NYC Citibike data pipeline

Project introduction

This repository is the final project of the DEZoomcamp 2024 course.
In this project, we explore the NYC Citibike rides dataset, which contains information about bike rides taken in New York City using the Citibike bike-sharing system. This project is use the dataset covers the second half of 2023 to insights and analyze.

Problem statement

Our goal is to analyze usage patterns of the Citibike system in NYC during the second half of 2023, and identify trends that could inform future transportation planning. Specifically, we aim to answer the following questions:

What are the most popular Citibike stations?
On which days of the week are the most trips made?
What part of the day is the most common to make trips?

Technologies

In this project, we will utilize a suite of modern technologies to build a robust and scalable data pipeline. These technologies include:

Data lake - Google Cloud Storage (GCS): will be used as our cloud storage solution. We will store our raw data and processed data in GCS buckets, allowing us to easily access and analyze the data using other GCP tools.
Infrastructure as Code (IaC) - Terraform: is an open-source IaC tool that allows us to define and provision our cloud infrastructure using code. We will use Terraform to automate the deployment of our GCP resources, ensuring that our infrastructure is reproducible and scalable.
Workflow orchestration - MageAI: is a data engineering platform that provides tools for building and orchestrating data pipelines. We will use MageAI to manage our workflows, schedule jobs, and monitor the performance of our pipeline.
Data transformation - dbt: dbt is a data transformation tool that allows us to define our transformations using SQL. We will use dbt to transform our raw data into a more structured and usable format, and to perform data quality checks.
Data warehouse - BigQuery: is a fully-managed, serverless data warehouse that allows us to store and analyze large volumes of data. We will use BigQuery to store our processed data and perform data partitioning and clustering.
Dashboard - Looker Studio: is a data visualization tool that allows us to create interactive dashboards and reports.

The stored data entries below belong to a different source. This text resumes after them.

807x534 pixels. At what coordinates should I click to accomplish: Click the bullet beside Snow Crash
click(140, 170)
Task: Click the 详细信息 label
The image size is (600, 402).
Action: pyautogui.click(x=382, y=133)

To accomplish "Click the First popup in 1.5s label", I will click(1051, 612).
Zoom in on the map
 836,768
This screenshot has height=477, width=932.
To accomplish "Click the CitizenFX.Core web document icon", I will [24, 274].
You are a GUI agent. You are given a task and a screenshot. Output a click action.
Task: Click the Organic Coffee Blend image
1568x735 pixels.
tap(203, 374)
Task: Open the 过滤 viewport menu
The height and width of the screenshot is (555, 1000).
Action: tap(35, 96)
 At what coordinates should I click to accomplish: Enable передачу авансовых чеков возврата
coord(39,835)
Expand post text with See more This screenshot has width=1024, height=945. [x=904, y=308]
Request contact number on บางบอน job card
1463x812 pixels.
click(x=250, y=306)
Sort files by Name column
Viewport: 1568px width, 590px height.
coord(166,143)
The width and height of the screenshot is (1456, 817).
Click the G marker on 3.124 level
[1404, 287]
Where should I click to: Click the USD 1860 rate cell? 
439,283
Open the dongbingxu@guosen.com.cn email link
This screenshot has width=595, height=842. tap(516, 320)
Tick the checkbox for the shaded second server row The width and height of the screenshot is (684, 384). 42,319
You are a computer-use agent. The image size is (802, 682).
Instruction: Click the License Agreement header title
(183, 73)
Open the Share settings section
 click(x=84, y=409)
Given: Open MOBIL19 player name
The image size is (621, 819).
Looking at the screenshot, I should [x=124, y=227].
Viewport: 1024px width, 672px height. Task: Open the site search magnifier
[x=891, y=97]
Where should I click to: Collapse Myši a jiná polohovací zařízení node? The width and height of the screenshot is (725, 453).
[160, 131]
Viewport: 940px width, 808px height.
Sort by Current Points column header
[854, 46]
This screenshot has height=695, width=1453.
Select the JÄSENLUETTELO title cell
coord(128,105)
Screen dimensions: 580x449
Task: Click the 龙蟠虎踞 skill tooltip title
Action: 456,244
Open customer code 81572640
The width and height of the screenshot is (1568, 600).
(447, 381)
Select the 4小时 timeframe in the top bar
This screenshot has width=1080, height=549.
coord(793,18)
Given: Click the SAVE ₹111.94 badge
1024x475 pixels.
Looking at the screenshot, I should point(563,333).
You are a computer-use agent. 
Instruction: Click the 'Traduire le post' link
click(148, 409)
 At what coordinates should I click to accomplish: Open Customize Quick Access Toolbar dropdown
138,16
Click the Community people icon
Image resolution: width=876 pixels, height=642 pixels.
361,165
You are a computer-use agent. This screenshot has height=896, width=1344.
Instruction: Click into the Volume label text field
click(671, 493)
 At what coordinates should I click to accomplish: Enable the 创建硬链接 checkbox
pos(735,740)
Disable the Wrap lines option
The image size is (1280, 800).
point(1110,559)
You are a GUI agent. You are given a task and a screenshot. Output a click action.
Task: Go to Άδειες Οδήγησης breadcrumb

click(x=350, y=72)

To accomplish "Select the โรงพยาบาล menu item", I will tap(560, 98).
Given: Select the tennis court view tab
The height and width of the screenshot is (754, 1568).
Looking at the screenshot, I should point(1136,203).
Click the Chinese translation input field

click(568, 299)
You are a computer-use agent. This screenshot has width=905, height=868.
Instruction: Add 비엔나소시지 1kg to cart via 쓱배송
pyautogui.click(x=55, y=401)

We will use Looker Studio to visualize our data and share insights with stakeholders.
By leveraging these technologies, we aim to build a robust and scalable data pipeline that can handle large volumes of data and provide valuable insights into the usage patterns of the Citibike system in NYC.

Data pipeline

The pipeline consists of the following main components:

Using the MageAI orchestrator, we implement an ETL pipeline where we load data from the API, remove duplicates, and extract the data into the GCS bucket. Then pipeline load the data from the GCS and extract it into BigQuery data warehouse.
Then using dbt we perform data transformation tasks such as, data type conversion, adding column with the ride duration and column which defining the part of the day when the ride taken. We also merge Citibike rides data with data from a file containing information about Citibike stations and add numeric station id from this file. The distinctive features of dbt - macros and seeds - were used in data processing.
The transformed data is partitioned and clustered in BigQuery to optimize query performance. The data is partitioned by date and clustered by station ID.

Dashboard

Below is a dashboard that provides answers to the questions posed.

Reproducing

To reproduce the project, you will need to follow the steps below. Note that you will need to have certain tools and credentials to complete the setup.

If you need to set up a virtual machine, account, project or service account in Google Cloud Platform, please refer to the detailed instructions from the DataTalksClub team. Also, they have a guide for perform the execution steps to create your Terraform infrastructure.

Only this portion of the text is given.